Comcast Corp and Time Warner Inc reported stronger quarterly results on Wednesday, confirming that it pays to have a solid lineup of cable networks -- at least while advertisers keep spending.
Against all odds, advertisers continue to scoop up commercial time on television, and cable networks including Time Warner's TNT and Comcast's USA have been major beneficiaries. Subscription fees have only helped.
That point was driven home on Wednesday when Time Warner reported revenue from its cable networks rose 7 percent. Comcast, whose cable business is run through its majority interest in NBC Universal, posted a 12 percent increase.
Cable networks drive the profitability of NBC Universal and they continue to perform well, said Comcast Chief Executive Brian Roberts, who has staked his reputation on last year's $30 billion deal for NBCU. (For a graphic of media companies' market cap: http://r.reuters.com/vyj74s )
Comcast's cable network results stand out even more compared with the performance of its flagship broadcast TV network NBC, whose prime-time schedule has struggled for years. Already NBC has canceled two shows it just rolled out for the new TV season, Playboy Club and Free Agents.
The cable networks like USA are firing on all cylinders. Unfortunately, the public face of NBC Universal is the broadcast network, and that is just struggling, said Sanford Bernstein analyst Craig Moffett.
At Time Warner, where CEO Jeff Bewkes wants to focus the company squarely on creating content for TV, movies and magazines, advertising sales climbed 6 percent.
It cited strong pricing at its Turner networks, home to original shows such as The Closer, the late-night talk show host Conan O'Brien, news on CNN and sports including basketball and auto racing.
Bewkes also continued to champion TV Everywhere, an initiative to bring more TV shows online for paying cable subscribers, especially those who subscribe to HBO and other premium channels. HBO Go, the mobile version of the channel, has reached so-called authentication deals with most major carriers except Time Warner Cable Inc and Cablevision Systems Corp to date.
We have made a lot of progress with the two major affiliates who don't yet have authentication agreements.
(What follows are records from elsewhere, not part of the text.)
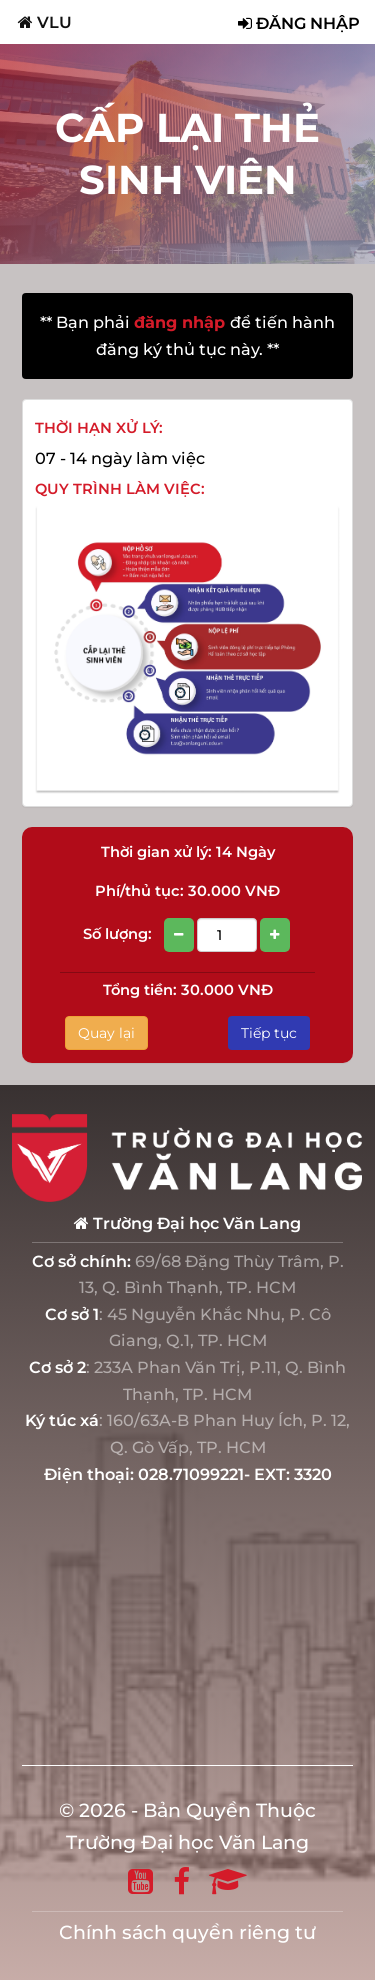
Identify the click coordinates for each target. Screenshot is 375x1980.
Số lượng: (188, 935)
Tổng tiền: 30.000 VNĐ (188, 990)
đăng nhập (182, 322)
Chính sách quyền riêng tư (187, 1932)
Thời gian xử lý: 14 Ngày (188, 852)
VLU (45, 22)
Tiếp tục (269, 1033)
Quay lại (106, 1033)
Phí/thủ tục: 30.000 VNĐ (187, 891)
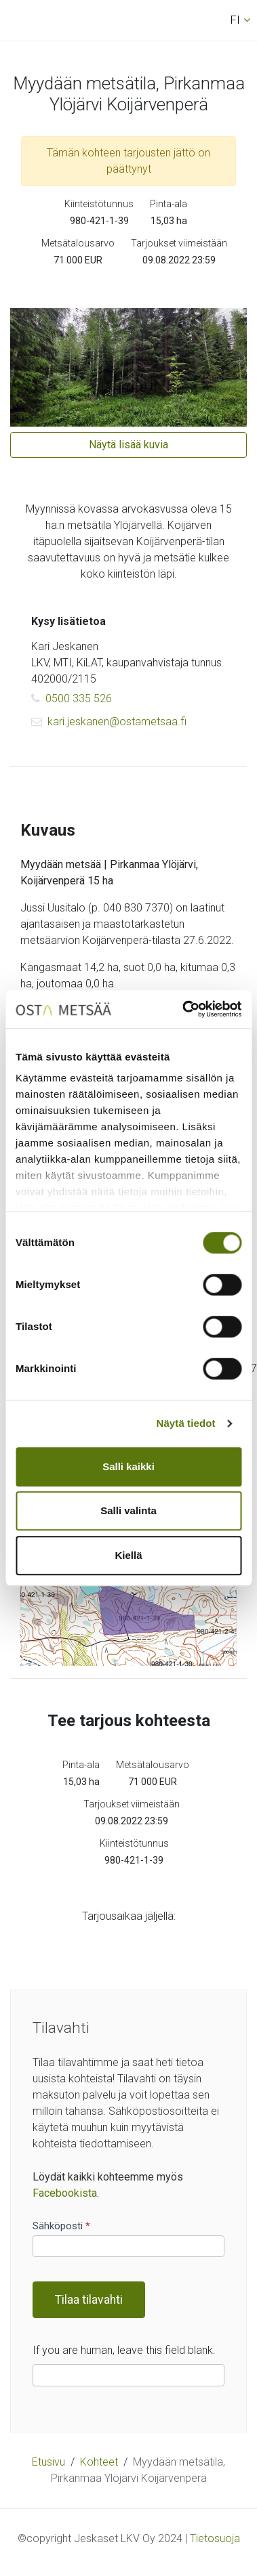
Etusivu (48, 2461)
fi (235, 20)
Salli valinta (128, 1510)
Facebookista (65, 2193)
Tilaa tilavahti (89, 2299)
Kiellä (128, 1555)
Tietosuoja (215, 2538)
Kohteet (99, 2461)
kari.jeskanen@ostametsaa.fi (108, 721)
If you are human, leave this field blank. (124, 2350)
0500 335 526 (71, 698)
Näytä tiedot (186, 1423)
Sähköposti (61, 2226)
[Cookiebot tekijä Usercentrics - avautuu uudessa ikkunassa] (183, 1009)
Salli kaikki (128, 1466)
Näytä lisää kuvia (128, 444)
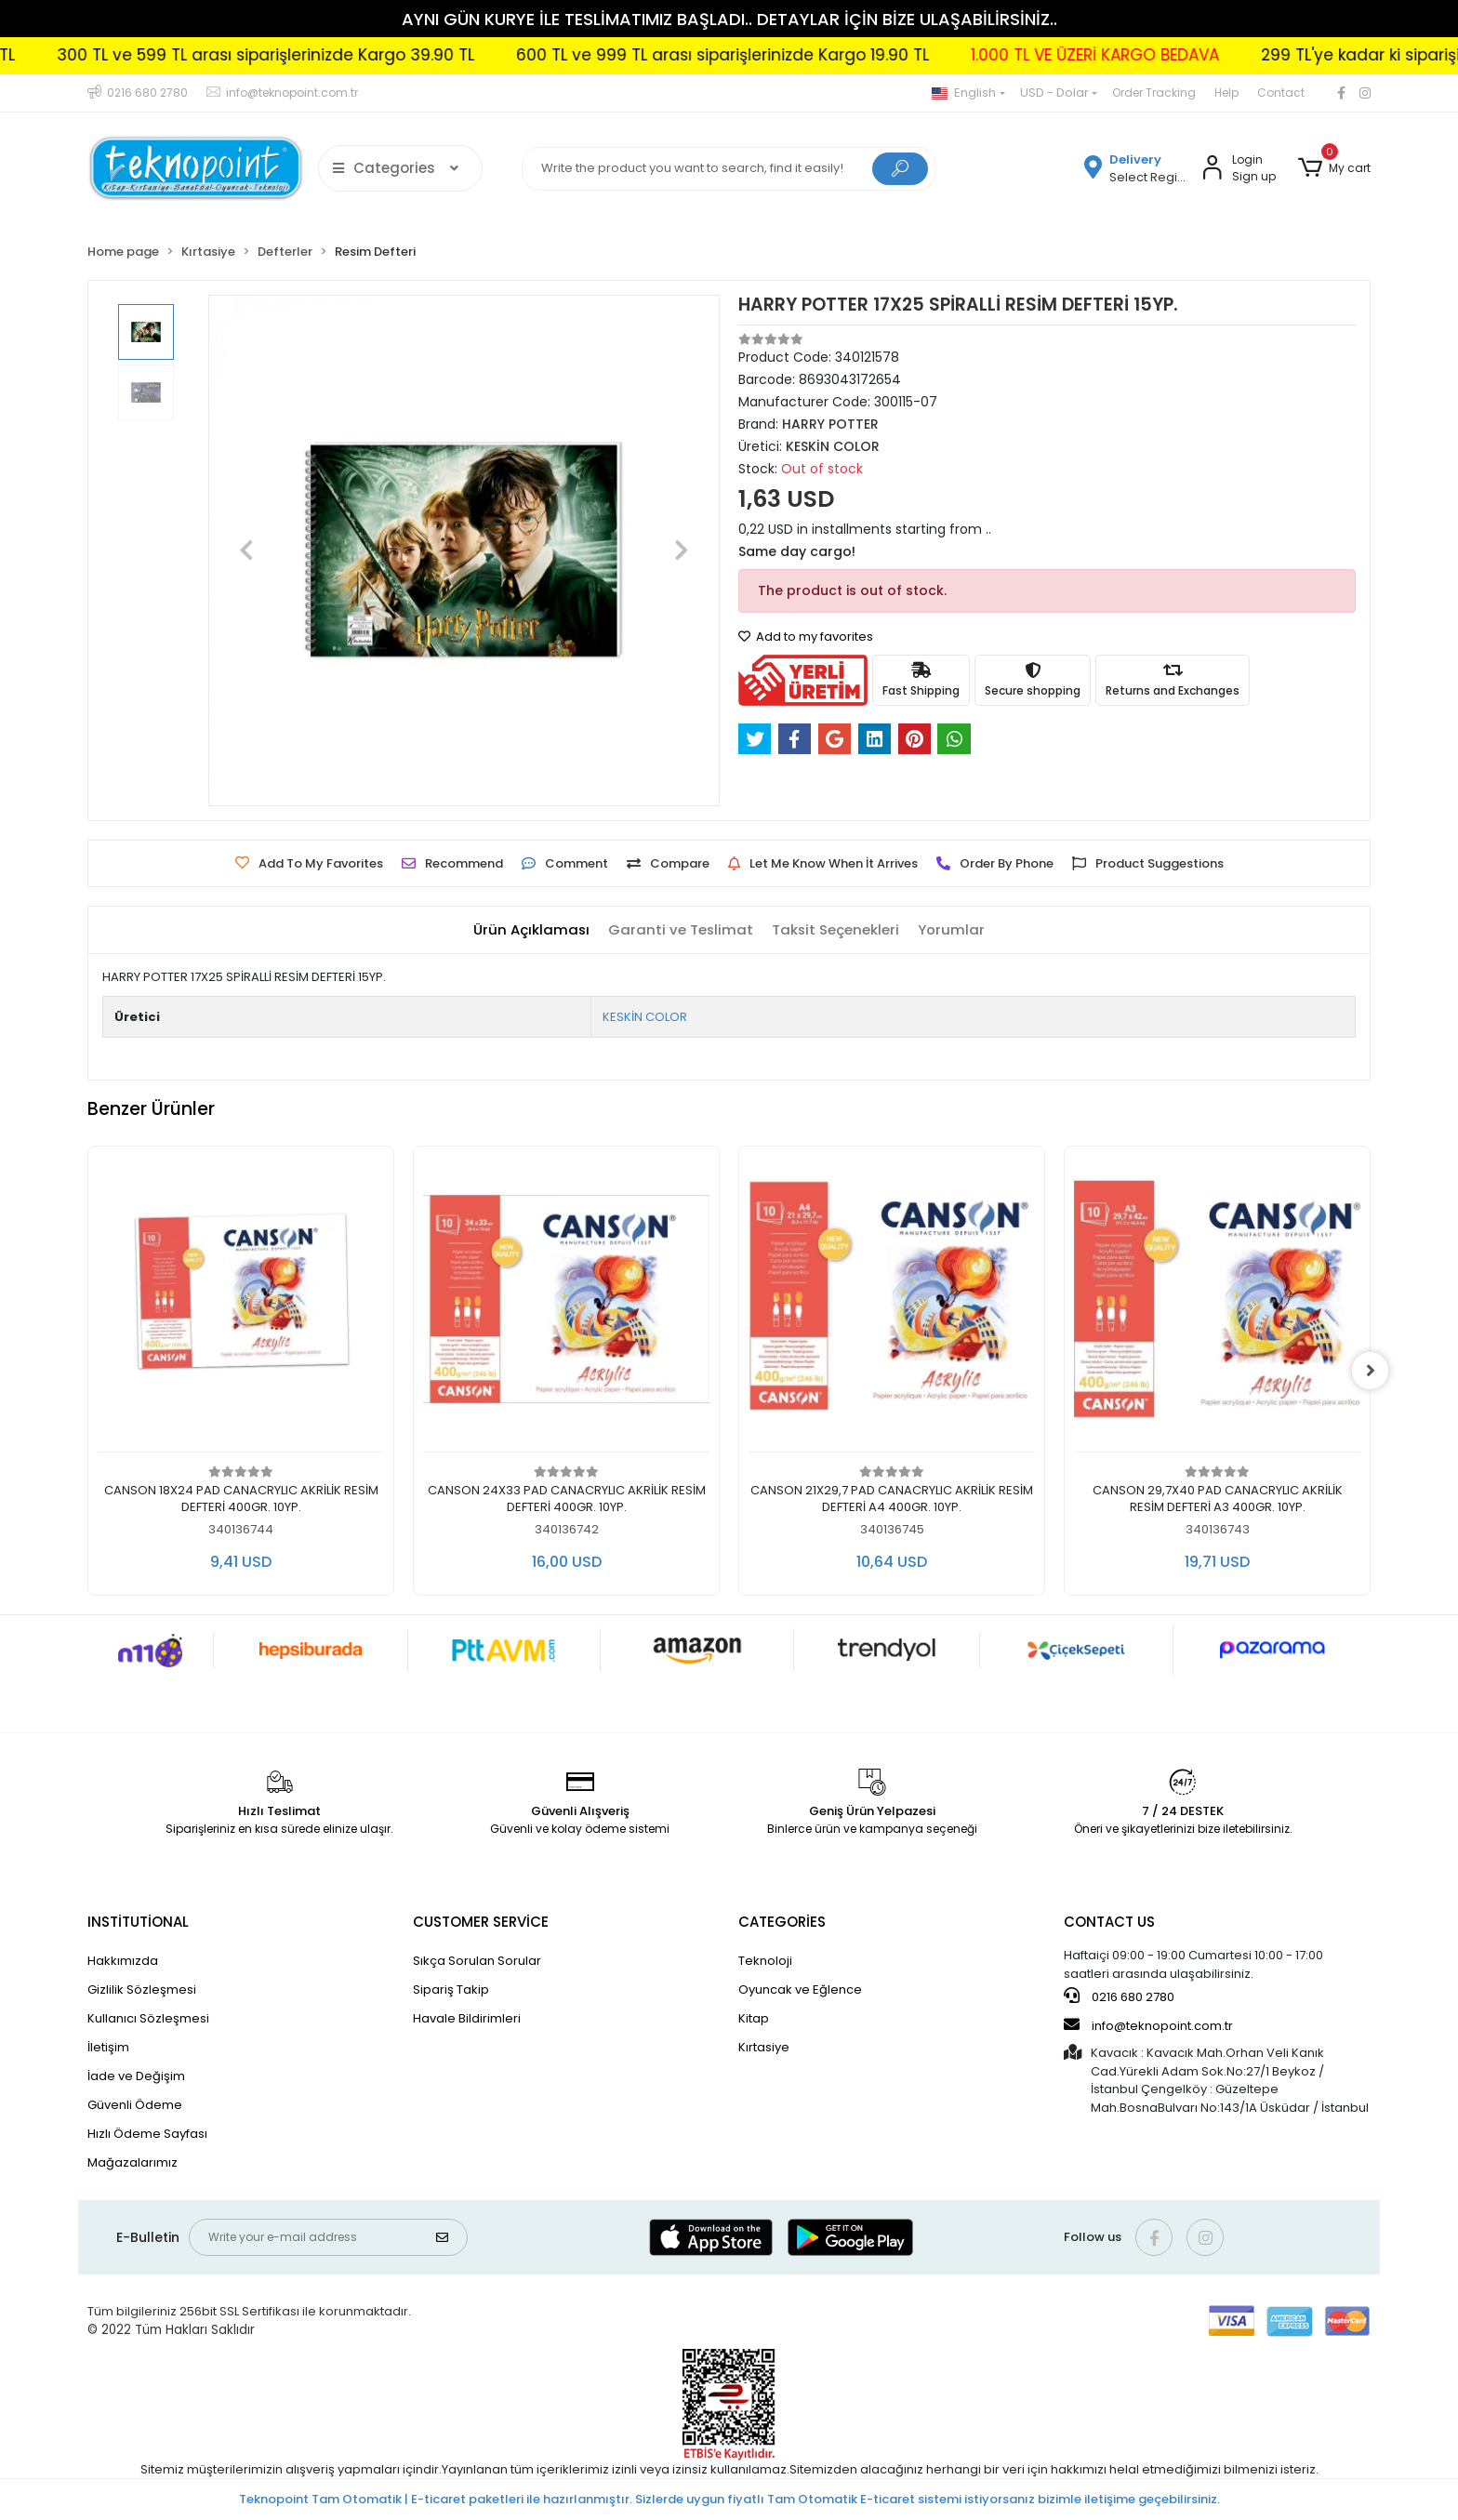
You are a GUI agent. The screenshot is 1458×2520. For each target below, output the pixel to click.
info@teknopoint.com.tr (1148, 2025)
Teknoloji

I'm hopeful for their sake they will be up and running in the next few months, Bewkes said on a call with analysts.
Overall, Time Warner Inc's adjusted earnings rose a better-than-expected 27 percent to 79 cents a share despite a dip in adjusted operating profit at its cable networks. That dip caused Time Warner Inc's shares to fall as much as 3.7 percent on Wednesday.
Although we appreciate this concern, we view this as a slight over-reaction given the 7 percent growth at the cable networks and the strong, 18 percent overall adjusted operating income growth, said Collins Stewart analyst Thomas Eagan.
Time Warner also raised its full-year outlook for earnings per share growth to high teens percentage points from at least low teens.
Along with its cable business, the company got a big lift from the latest installment of the Harry Potter movie series.
It is not just Comcast and Time Warner whose results are enjoying the one-two punch of cable advertising and cable subscription fees. Discovery Communications Inc, the company behind hit cable TV shows Storm Chasers and Deadliest Catch, reported quarterly results late Tuesday that surpassed Wall Street expectations.
Next up is News Corp, whose cable networks should emerge from the long shadow cast by its troubled newspaper arm when it reports earnings later on Wednesday. Walt Disney Co, with some of the best cable brands in the business, including ESPN, reports next week.
Today's stubbornly bad jobs and housing markets -- coupled with Europe's debt crisis -- would seem the sort of troubles that would have advertisers once more slashing budgets.
Advertisers instead appear to be betting that the best way to jump-start sales is to keep their brands in front of consumers with billboards, digital campaigns and, particularly, TV commercials.
Heading into Wednesday, the economy was a major question facing media companies, particularly Comcast. Not only does Comcast rely on advertising from its TV networks, but its chief business of selling broadband, video and telephone services relies heavily on the housing market and consumer confidence.
Overall, it added 229,000 telephone, video and Internet customers. That satisfied Wall Street and calmed worries that arose last week when Time Warner Cable and Cablevision Systems posted disappointing subscriber numbers.
Comcast reported third-quarter net income of $908 million, or 33 cents a share, up from $867 million, or 31 cents a share, in the period a year ago.
Shares of Comcast were up 0.5 percent at $23.08 on Wednesday afternoon.